Elles ne dirent rien à personne

Avec le texte de ce jour, nous avons les derniers mots de l’Evangile selon Marc. En effet, la suite du chapitre 16 a été ajoutée plus tard, au IIe siècle, dans le souci d’harmoniser la finale de cet Evangile avec celle des trois autres en relatant les apparitions de Jésus et son ascension. Sauf à penser qu’une partie de cet Evangile ait été perdue, le texte dont nous disposons se termine de manière abrupte, par un mot que l’on n’attend pas dans le contexte de Pâques : la peur. Oui, ces trois femmes venues au tombeau pour embaumer le corps de Jésus ne dirent rien à personne, parce qu’elles avaient peur.

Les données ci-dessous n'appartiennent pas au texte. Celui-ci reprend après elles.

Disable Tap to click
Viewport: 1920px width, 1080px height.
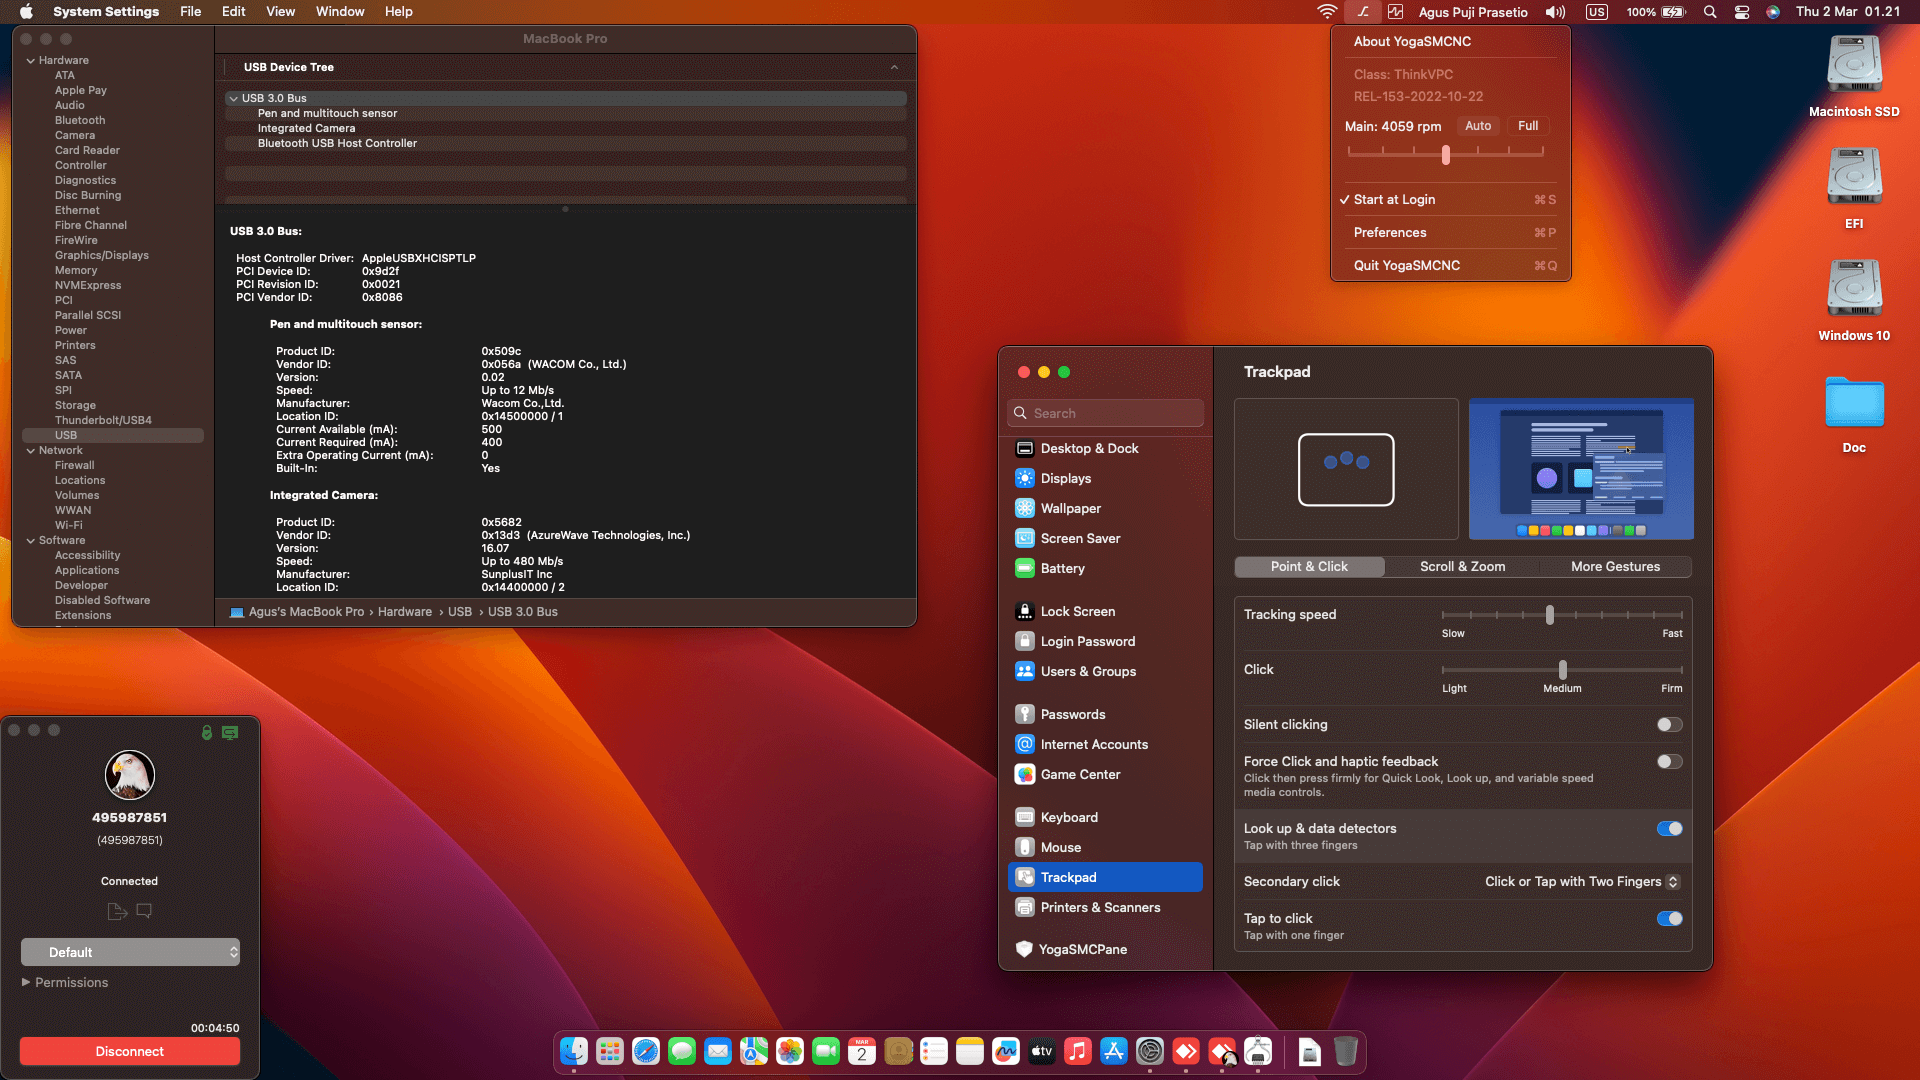[x=1670, y=918]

Comment ce qui est devenu pour les chrétiens l’annonce pascale, l’annonce de la résurrection du Christ, comment cette bonne nouvelle peut-elle provoquer de la peur chez ces trois femmes ? Est-ce la vision de ce jeune homme habillé de blanc qui les a terrifiées ? ou bien une confrontation à ce qu’elles n’attendaient pas ? ou bien encore la menace toujours présente des autorités qui ont condamné Jésus ?

Cette peur, on pourrait la comprendre si ces femmes avaient été confrontées à la mort. Mais elles ne sont pas confrontées à la mort : elles sont confrontées au vide. Le vide serait-il plus effrayant que la mort elle-même ? Le vide serait-il pire que la mort ?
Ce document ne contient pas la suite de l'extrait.